HepG2 cells were infected with recombinant vaccinia virus expressing T7 polymerase (vvT7) and transfected with HCV core plasmid DNA using Lipofectamine 2000 (Invitrogen). To understand the potential role for core protein to disrupt the interaction between TNFR1-TRADD, HepG2 cells were transfected with a TNFR1 construct containing an N-terminal FLAG-tagged region (FLAG-TNFR1) and a C-terminal hemagglutinin (HA)-TRADD construct (TRADD-HA). Empty-vector DNA was used in the place of core plasmid DNA as a control. HepG2 cells were also transfected with TRADD-HA and AU1-tagged FADD (FADD-AU1) in the presence or absence of a FLAG-tagged core construct (FLAG-core) to determine if core protein interrupts TRADD-FADD-procaspase-8 interaction. Cells were lysed after 24 h of transfection with TNTG buffer (30 mM Tris [pH 8.0], 150 mM NaCl, 1% Triton X-100, 10% glycerol) supplemented with a cocktail of protease inhibitors. After sonication, cell debris was removed by centrifugation, and anti-FLAG (for TNFR1-TRADD interaction) or anti-AU1 antibody (for TRADD-FADD-procaspase-8 interaction) and protein G-Sepharose agarose beads were added to the cell lysates and mixed for 14 h. The beads were washed with TNTG buffer and subjected to sodium dodecyl sulfate-polyacrylamide gel electrophoresis for Western blotting.
Western blot analysis.
Cells were washed with phosphate-buffered saline and lysed in TNTG buffer. After freeze-thaw, cell debris was removed by centrifugation and subjected to sodium dodecyl sulfate-polyacrylamide gel electrophoresis. Proteins were transferred onto a nitrocellulose membrane, incubated with specific antibodies, and detected by chemiluminescence (Amersham). Cellular actin or β-tubulin was detected similarly in the reprobed blot for relative quantitation of proteins in each lane.
Antibodies.
Anti-caspase-3 and anti-HA antibodies (Santa Cruz Biochemical, CA), anti-AU1 antibody (Covance, CA), anti-FLAG and anti-β-tubulin antibodies (Sigma, St. Louis, MO), anti-poly(ADP-ribose) polymerase (anti-PARP) and c-FLIP antibodies (ALEXIS), anti-caspase-8 (BD Pharmingen), and anti-human actin immunoglobulin M and anti-immunoglobulin M-horseradish peroxidase (Oncogene Science) were procured.
RESULTS
HCV core protein inhibits TNF-α-induced apoptosis and impairs downstream signaling pathway in HepG2 cells.
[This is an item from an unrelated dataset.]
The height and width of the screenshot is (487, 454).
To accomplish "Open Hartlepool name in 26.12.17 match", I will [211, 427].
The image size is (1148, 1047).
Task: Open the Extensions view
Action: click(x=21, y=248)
HepG2 cells stably transfected with core (HepG2-core) or full-length plasmid DNA (HepG2-FL) were used to determine TNF-α-mediated apoptotic cell death. Empty vector-transfected HepG2 cells were used as a control for comparison. An ∼6-fold increase in DNA fragmentation was observed at >5 ng of TNF-α-treated HepG2 control cells/ml than was apparent with HepG2-core- or HepG2-FL-expressing cells by cell death ELISA (Fig. 1A). Thus, the results from cell death ELISA suggested that TNF-α-induced apoptosis is inhibited by core protein alone or in context with other HCV proteins in HepG2 cells. To determine whether core protein expression interferes with the TNF-α-induced apoptotic signaling pathway, cell lysates were analyzed for caspase-3 activation by Western blotting with a specific antibody. Active caspase-3 consists of ∼17-kDa and ∼12-kDa subunits, which are derived from ∼32-kDa proenzyme. The antibody to caspase-3 recognizes ∼32-kDa procaspase-3 and the ∼17-kDa subunit protein. Following TNF-α treatment, activation of caspase-3 was observed with HepG2 control cells but not with HepG2-core or HepG2-FL cells (Fig. 1B). Densitometric scanning of the Western blot suggested ∼42% caspase-3 cleavage in TNF-α-treated control cells compared to that of HepG2-core or HepG2-FL. Analysis of the integrity of death substrate PARP in control HepG2 cells also suggested the cleavage of the native ∼116-kDa PARP to the signature ∼85-kDa proteolytic fragment after 48 h of TNF-α treatment (Fig. 1C). However, HepG2 cells transfected with HCV core or FL cDNA did not exhibit PARP cleavage. Densitometric scanning of Western blot suggested ∼36% PARP cleavage in TNF-α-treated control cells compared to that of HepG2-core or HepG2-FL. These results suggested that activation of caspase-3 and the cleavage of DNA repair enzyme PARP were inhibited upon TNF-α exposure in the presence of HCV core protein.
HCV core protein does not interfere with TNFR1-TRADD or TRADD-FADD-procaspase-8 interaction.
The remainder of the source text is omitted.